Thoughts on editing (part 2)
I picked up Robert Adams’ Summer Nights, Walking recently, and going through it for the first time felt like a smack on the back of the head. You know my penchance for nightwalking? Well, this book contains a collection of images from a pioneering night walker.
This is a strange book, in that there aren’t any standout images in it, in my possibly unworthy opinion. I’ve never looked at a photography book without one “wow” image in it, so it’s a first. However, when I closed the book, what did stand out was the strong essence of the tale, that lingered. You could say I am biased because of my own fondness for wandering streets at night, but I think it’s more than that.
It’s the power of a good edit.
Each image flows to the next to tell you a story of the streets that Adams travelled. The book as a whole, left me with the flavour of neighbourhoods by night, and the man who walked them.
It’s an edit that plants a distinct story in a certain style, yet leaves the mind free to hypothesize on the associations, environs, and subtext.
This is what I am trying to learn – to tell a story in succinct, certain terms, while giving the viewer/reader room to breathe.
I am trying to absorb as much as I can from books and publications, but I’m not getting very far without applying it to my own work and getting some real feedback for it.
I began the last post from a Dan Milnor quote and I’ll continue with it:
Editing is a real art form. I suggest showing your work to another photographer or editor. Typically we get too attached to our imagery and have difficulty making good decisions. Back in the day photographers worked with pictures editors all the time. Today, people are just moving too fast. [+]

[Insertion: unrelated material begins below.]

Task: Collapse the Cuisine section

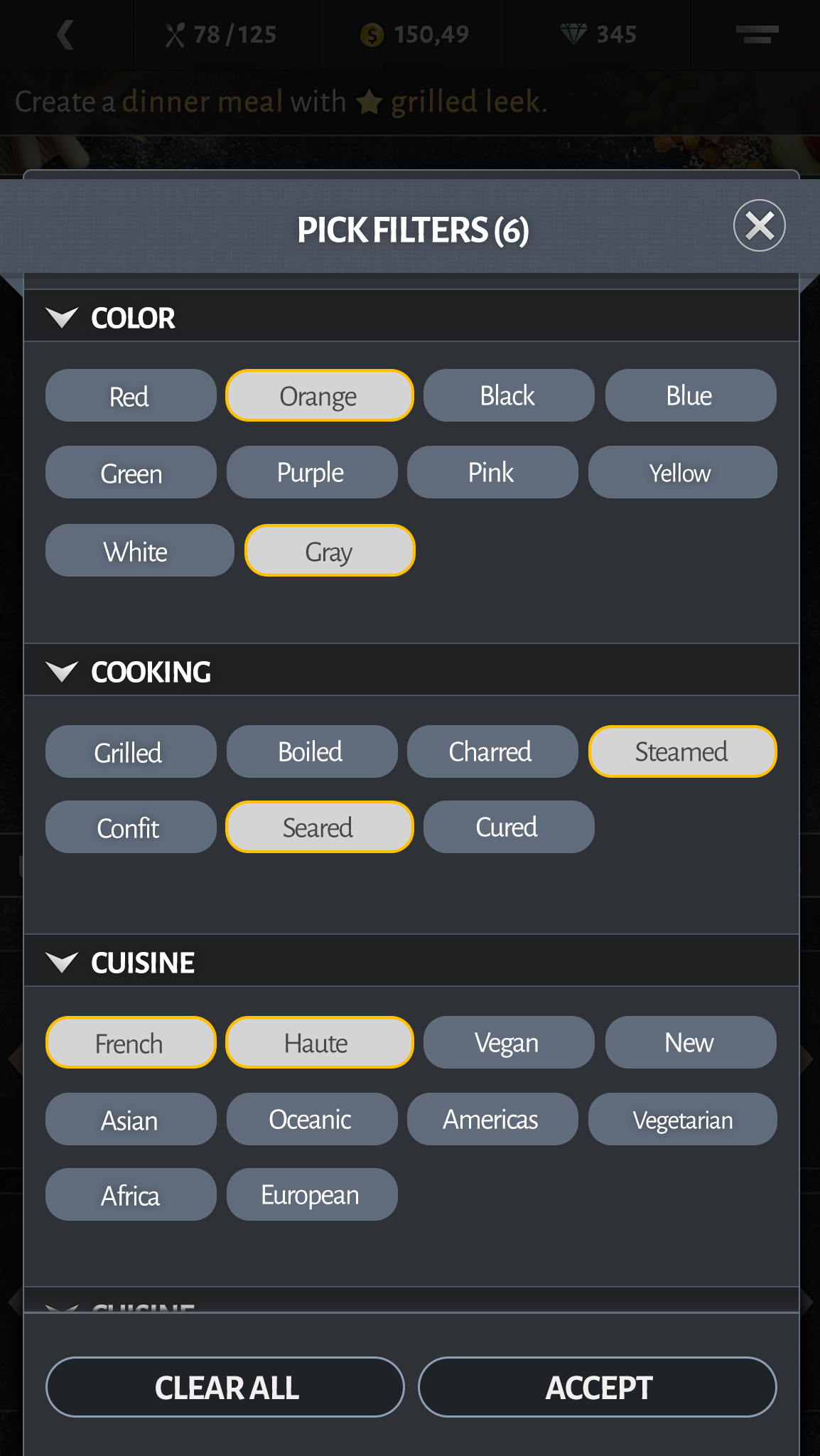Action: coord(62,963)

The truth of that makes my heart sink. Even if I had access to another photographer or photo editor who is engaged in a similar vein of image making, and in a position to critique my work, i heartily doubt they’d give me the time of day.
I need the help. Continuous observation and attempts to take away findings from each publication, gallery set, article and whatever other sources I can find is getting me closer to understanding why contemporary photography is ordered the way it is. I would put a set of photos together very differently today than I would have a year or three ago. I can follow my heart as far as my pictures go, but that is not enough. As mentioned in the last post, I’m too close to my own work, and experiences attached to those pictures, to do it well.
I’ve come to the point where I need honest, considered feedback from people who know what they are doing.
I hunger for more of the experience I had with Trent Parke at the Magnum Workshops. Aside from planting in my head, the initial seeds of what it means to create a visual narrative, work with your work in print etc., he also gave me the first honest-to-goodness feedback I’ve ever had about my work. And the content of the feedback was substantial. What he was seeing in my pictures, where I could go with one narrative thread, what the others were. Why the set of photos worked, why they didn’t. What else I could do. Where I’d gone wrong, what I’d done right. And it went on.
The experience was a most enriching one, and rather than forget all about it once the workshops were over, it has changed the way I think about photography completely.
I don’t know how to articulate the power of a good face to face conversation, but I’m pretty sure I don’t have to. The body language, the nuances of tone and all that other good stuff that communicates so much more than just the words. That which allows topics to evolve and continue, pregnant pauses, the excitement of a simultaneous discovery and enthused expression of ideas in the here and now. The simple action of shuffling a bunch of photos around while talking, instead of crafting a paragraph in text that tries to describe, how the second last photo on the lower left corner of page 5 could be better placed just off center on page 3 to create a better flow because of a myriad of elements that need paragraphs of their own.
The online channel has been a source of growth ever since I picked up my first camera with the intention of doing something with my pictures. And it continues to be in its own way.
In this case though, it’s face time I’m craving.
There’s no answer to this one.
I want something I don’t have. I admit it.
What I am aiming to do eventually, is approach a photographer I admire to spare me some time and go through my work. But before I go and waste someone else’s time, I need to brush up on said work. Put together a portfolio of sorts, online, to point said photographer to. Pull a printed portfolio together. Work through all the books etc that I own, do more reading, looking, piecing, unpicking, and practice to maximise my resources.
And then maybe, I’ll be ready to front up to someone without feeling like I’m wasting their time.